The result of the anti-family policies has been one contributing factor encouraging millions of more women entering the workforce since the 1970s, with women representing the majority of new entrants into the economy — a change which has had a significant knock-on effect on marriage rates, and fertility.
The British approach comes in contrast to the Hungarian model, which has seen marriage rates increase by nearly 100 per cent over the previous year and an increase of 9.4 per cent in the birth rate.
Last year the conservative Prime Minister of Hungary, Viktor Orbán — who is leading his nation’s continued recovery from decades of communist occupation — introduced a raft of pro-family policies, including policies particularly geared towards women. The legislation exempted women who have raised four or more children from paying income tax for life, as well as introducing a loan scheme for women under the age of 40 that marry for the first time, that would be entirely forgiven if the family has three children.
“In 2010, when [Orbán’s Fidesz party] won the elections with a two-thirds majority after eight years of socialist, anti-work, anti-economy, and anti-family governance, our country was at the brink of collapse,” Hungary’s State Secretary for Family, Youth, and International Affairs, Katalin Novák said last week in exclusive comments to Breitbart London.

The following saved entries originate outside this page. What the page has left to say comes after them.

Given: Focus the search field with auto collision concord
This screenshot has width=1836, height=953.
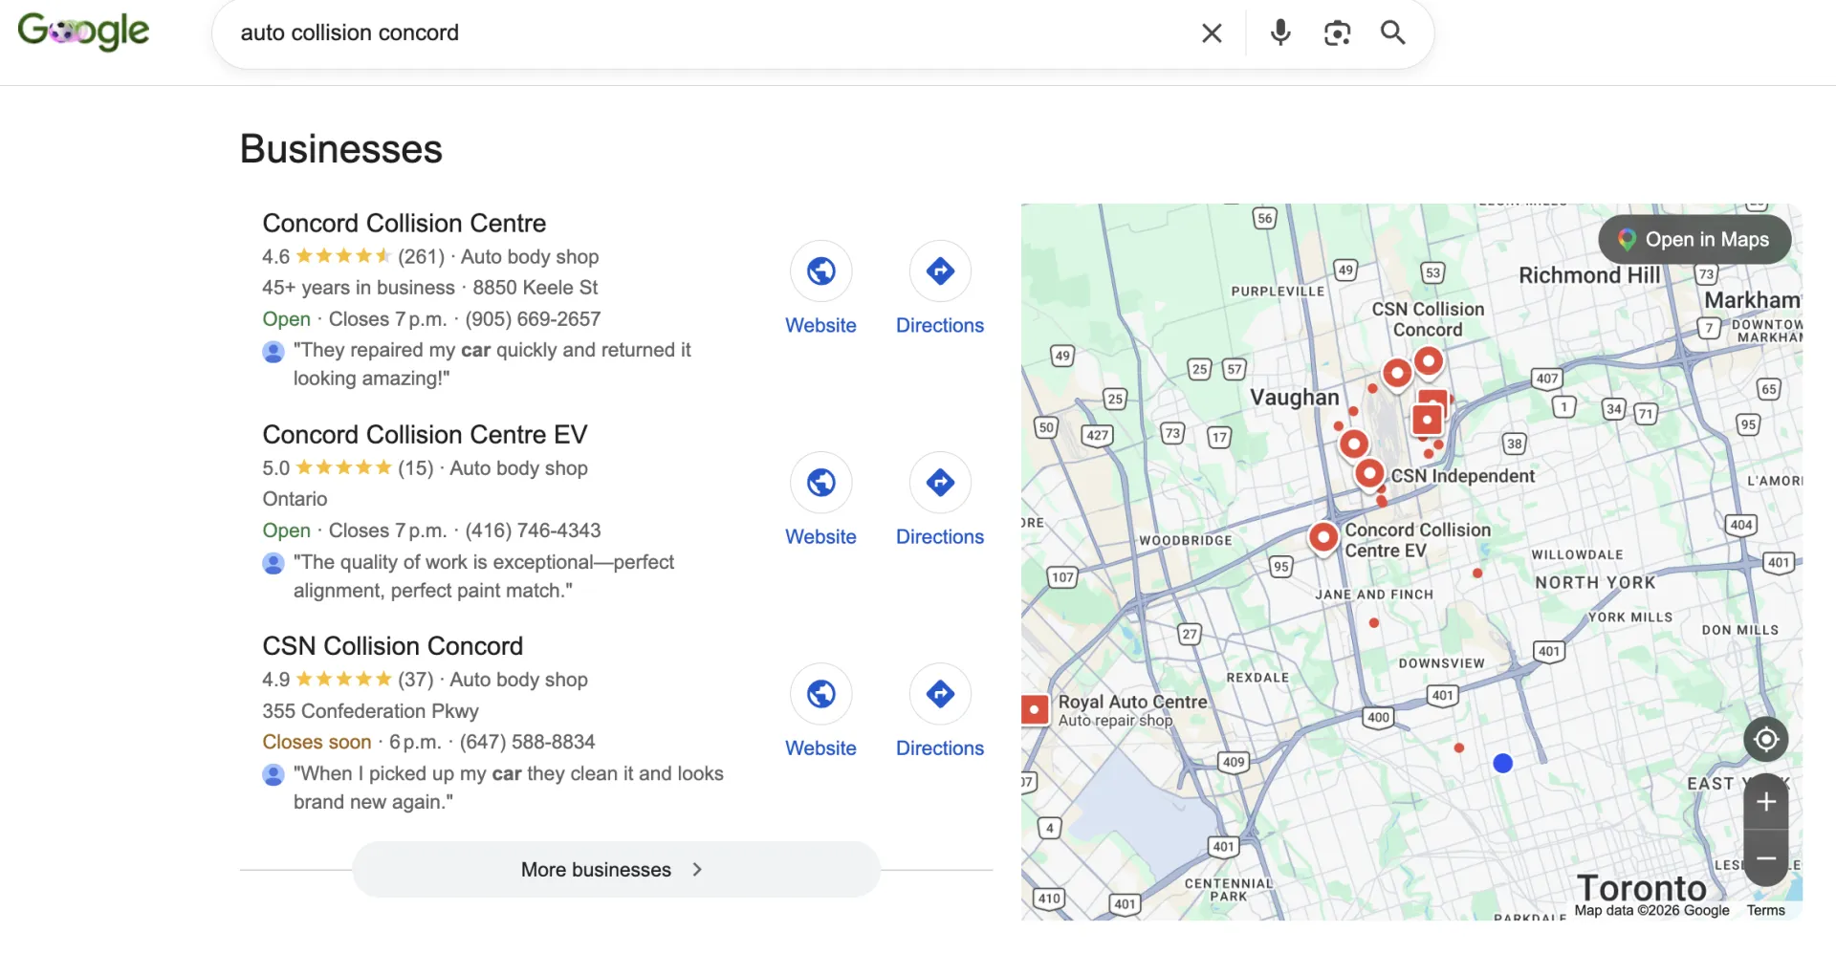Looking at the screenshot, I should pyautogui.click(x=708, y=33).
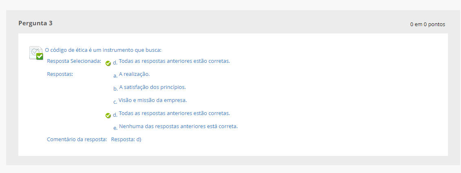This screenshot has height=173, width=461.
Task: Click the question status icon with green checkmark
Action: 36,53
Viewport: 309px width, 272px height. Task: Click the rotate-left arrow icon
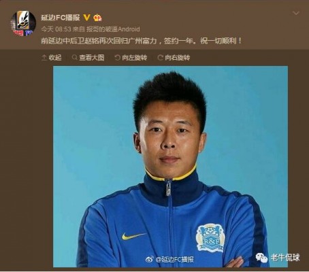coord(117,58)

“The recent demographic figures speak for themselves, the number of marriages is at its 40-year high, the fertility rate at its 20-year high, while the divorces haven’t been as low as last year in the last six decades,” she added.
Last year, Poland also introduced a scheme to support motherhood directly, bringing in a “maternal pension” to show “gratitude and respect” to women who have contributed to society by having four or more children.